Nancy got in touch to ask, "With the new IPCC report saying temperatures are going to rise by at least 1.5 degrees, how is that going to affect insects? Is climate change the biggest driver of insect loss?

Answer

Dave Goulson, from the University of Sussex, author of Silent Eart: Averting the Insect Apocolypse. Dave helps Nancy break down the facts... 

Dave - Yeah, that's an interesting question. Not overall, probably not going to be great news for them, as you might guess. There'll be some insects that probably enjoy it. The kind of pesty insects like house flies and mosquitoes. They can breed fast. They're adaptable. They have big populations and they will probably just thrive. But sadly, the majority of the species that we would want to keep will do less well, some will just not like the warmer weather. So my favourites, the bumblebees they're big furry creatures adapted to cold climates and they simply overheat in warm weather. And they're already starting to shift away from the warmer parts of their ranges. You might think a lot of other insects like butterflies might benefit from warmer weather, but the evidence is that they're not. And it's probably because historically their ranges will have tended to shift towards the poles as it got warmer in previous climatic warming events. But now they're existing in very fragmented habitat. So they can't just gently move northwards because they've got to cross huge expanses of hostile habitat; farmland, motorways housing estates to get to the next little fragment of good habitat. So yeah, it's just one more stress that insects could really do without, and it's for most of them bad news, I'm afraid.

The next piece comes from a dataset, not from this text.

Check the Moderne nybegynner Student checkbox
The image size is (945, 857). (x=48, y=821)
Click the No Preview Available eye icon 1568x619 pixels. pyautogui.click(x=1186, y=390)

Eva - And so is climate change in general a big driver of the insect loss? How many insects are we at risk of losing with climate change?

Dave - Well, we are seeing a massive decline in the abundance of insects. Many insects have fallen in numbers by 50% or more in the last few decades. Probably most of that's been driven by habitat loss, primarily the growth of pesticide use in farming and gardens and so on and things like light pollution and invasive species and a whole bunch of other factors. And climate change is starting to kick in now and there's growing evidence that it's beginning to have an impact, but obviously unfortunately, that impact is likely to get much worse as climate change accelerates into the future.

Eva - And you mentioned different insects ending up in different locations. Can we expect any insects from the sort of warmer regions now to end up in countries like the UK, which are a little bit cooler?

Dave - Yeah, we can. I mean, in fact, a few have already invaded from the south. And so we do every year get one or two new species turning up and we may also rather worryingly have malaria-spreading mosquitoes back in Britain within the not too distant future, which would not be good news.